RIO DE JANEIRO, March 15 (Xinhua) -- Hundreds of thousands of Brazilians took to the streets on Wednesday to protest against a social security reform which is being pushed by the government.
There were protests in all state capitals and a number of smaller cities. In Sao Paulo, 250,000 people gathered in the city's main avenue to protest against the reform, bus and subway workers went on strike for several hours. In many state capitals, teachers went on strike, and civil workers, garbage collectors, clinic workers also stopped working for the day.
Former Brazilian President Luiz Inacio Lula da Silva joined the protest in the Sao Paulo, who accused in his speech that the reform seeks to undo all the benefits achieved by the governments of the Workers' Party (2003-2016).
However, Brazilian President Michel Temer defended the reform bill on Wednesday, saying that it is necessary to reform the social security system now in order to prevent the collapse of the system in the near future.
"This will not take rights from anyone. Those who have acquired rights will not lose anything they have," he added.
The reform is regarded as a heavy blow to Brazilian workers. Under the changed regulations, Brazilians will have to work for much longer in order to get lower retirement pensions.
The government is trying to push the reform under the allegation that the social security system has a huge deficit, and without the reform, the system will collapse in the next few years.
Critics argued that the system actually has a surplus if one takes into account the several sources of funding, instead of just the main source, as the government does for its calculations.
The reform establishes a minimum age of 65 years old for retirement, regardless of how many years one has worked. In addition, there is a minimum time of contribution of 25 years, regardless of the age of retirement.
Also, in order to receive a full pension, a person must have worked for staggering 49 years, which may be hard to qualify while taken into consideration the Brazilians' average life expectancy of 75.

-*-*-

▶ _DIRECTIONS_:
(1) According to the article on Brazil's pension protests, how many people gathered in Sao Paulo's main avenue?
(2) In the article on Brazil's pension protests, why do critics argue that the social security system is actually in surplus rather than in deficit?

-*-*-

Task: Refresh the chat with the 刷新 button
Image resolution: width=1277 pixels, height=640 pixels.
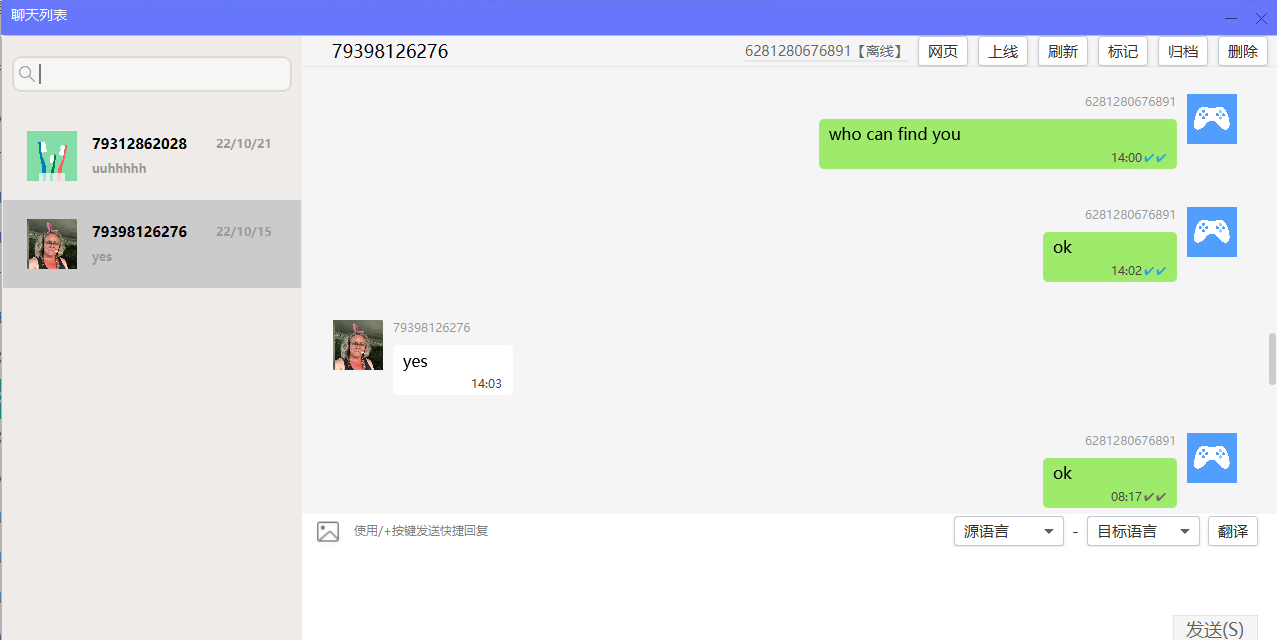Action: (1063, 52)
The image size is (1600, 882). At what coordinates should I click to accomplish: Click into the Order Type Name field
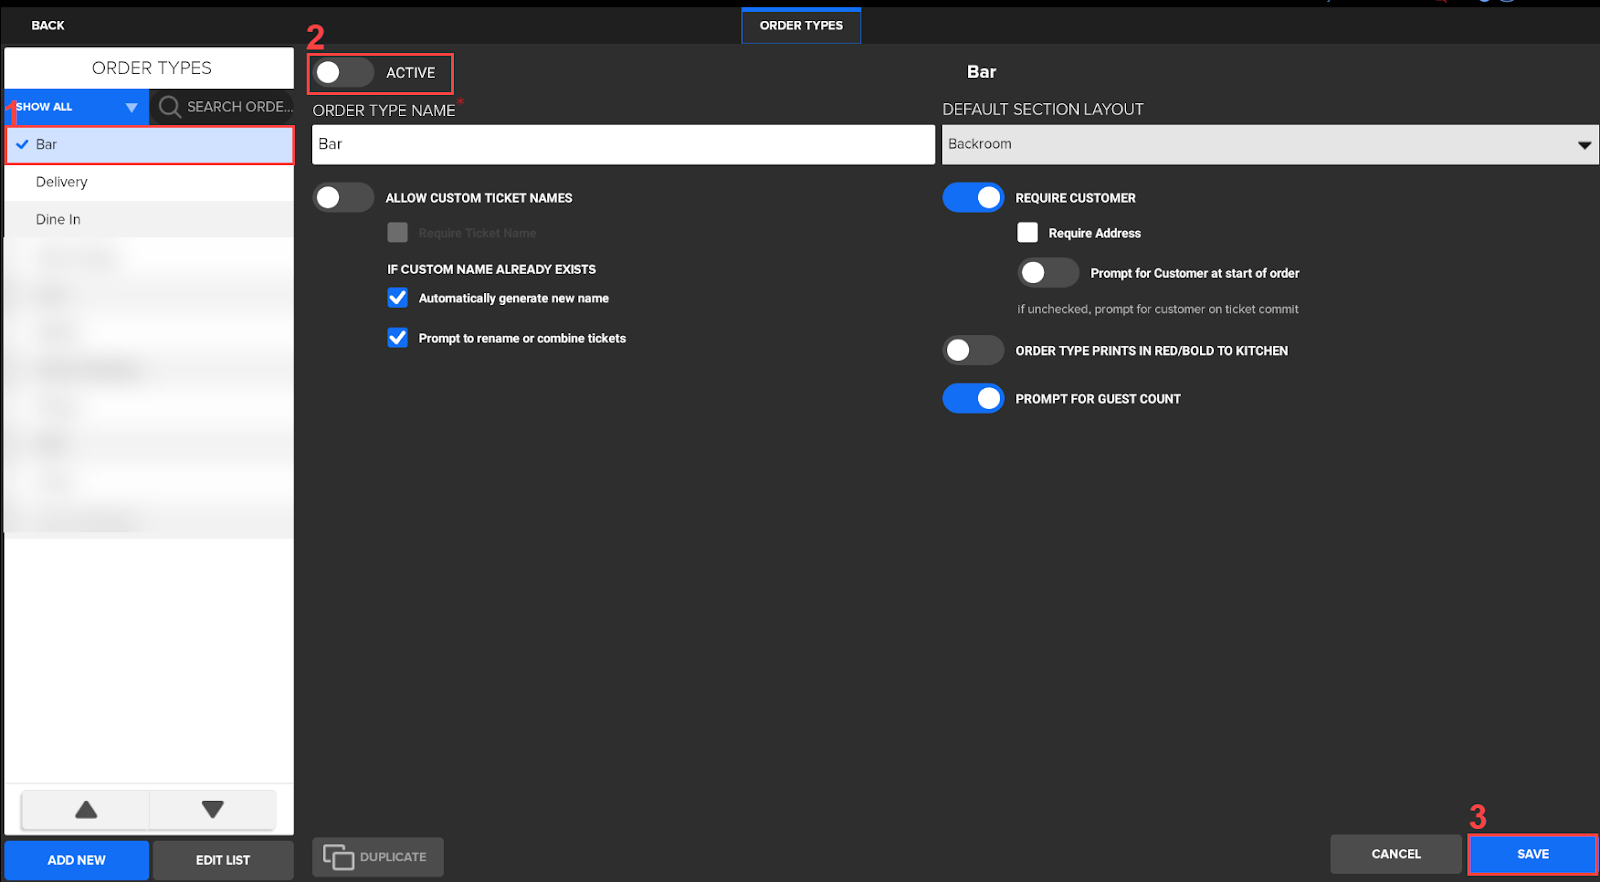(623, 144)
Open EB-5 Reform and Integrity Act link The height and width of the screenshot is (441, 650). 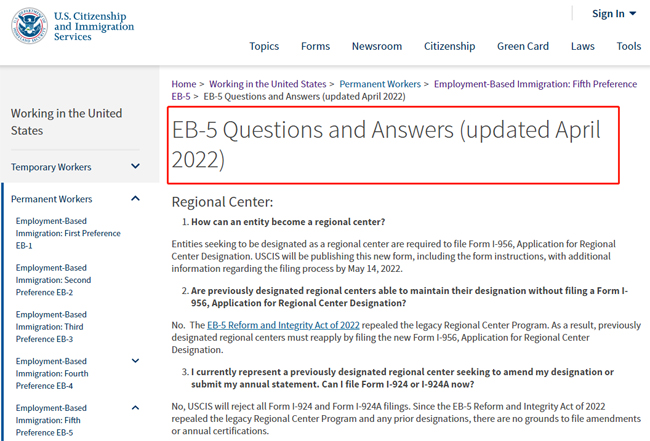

-*-*-

▶ _REPLIES_:
(1) 250,000 people

(2) Critics say the system has a surplus when all of its funding sources are counted. The government's deficit figure counts only the main source.